I realize that my reason for it has been mentioned before (quite often indeed) but I am conceptually puzzled - and not just practically frustrated - by Evernote at this point. 

  • What I do understand is that we are encouraged to upgrade to premium so that as opposed to 60MB we could store several GBs of data. That makes perfect sense in an increasingly paperless world. 
  • What I do not understand is how we can manage the data effectively without massive hard drive. I am a university professor and use (used) Evernote for research. But with each new work laptop that is thinner, there is less hard drive room. I simply cannot download all of my data on the computer. There is no room for that. But it is not feasible to write my articles and books with the web-interface.
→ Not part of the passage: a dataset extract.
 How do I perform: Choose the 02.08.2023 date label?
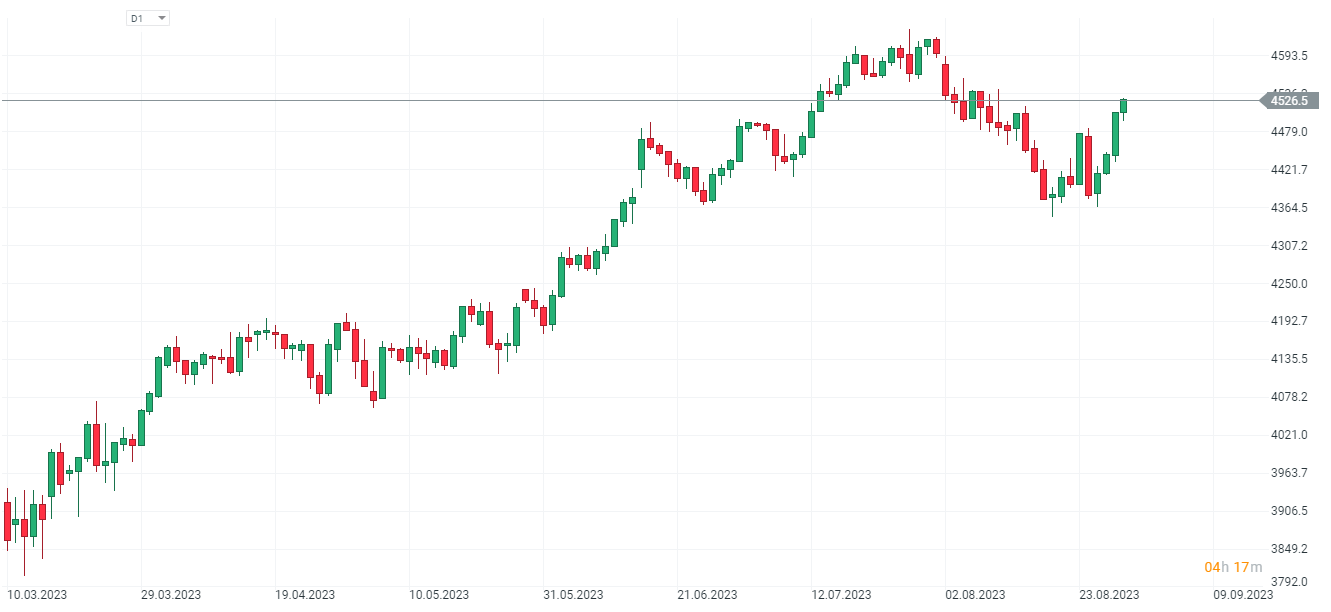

It's just not efficient enough and I waste too much time waiting for the response and scrolling. On the desktop app, that works but I can no longer install the desktop app. I don't understand how I would upload nearly 10GB of data monthly if I cannot use it selectively. 

In a nutshell: the lack of selective sync for devices is not just "oh wouldn't be nicer" type of wish. It is crucial for actual research.

I genuinely do not understand the conceptual vision anymore. If I am looking for a receipt, a bookmark, or just an occasional file, the web interface would do. Dealing with several hundred footnotes and over a thousand references in the bibliography, Evernote cannot be my tool of choice.Are we expected to pencil in on the calendar that, on the day we renew our plan, we should also buy a new hard drive to keep up?

I'll keep an eye on the changes and the moment Evernote implements selective sync. The moment I am able to download one notebook that I am working on and not the entire account on my laptop, I will pay the highest premium for it on the spot.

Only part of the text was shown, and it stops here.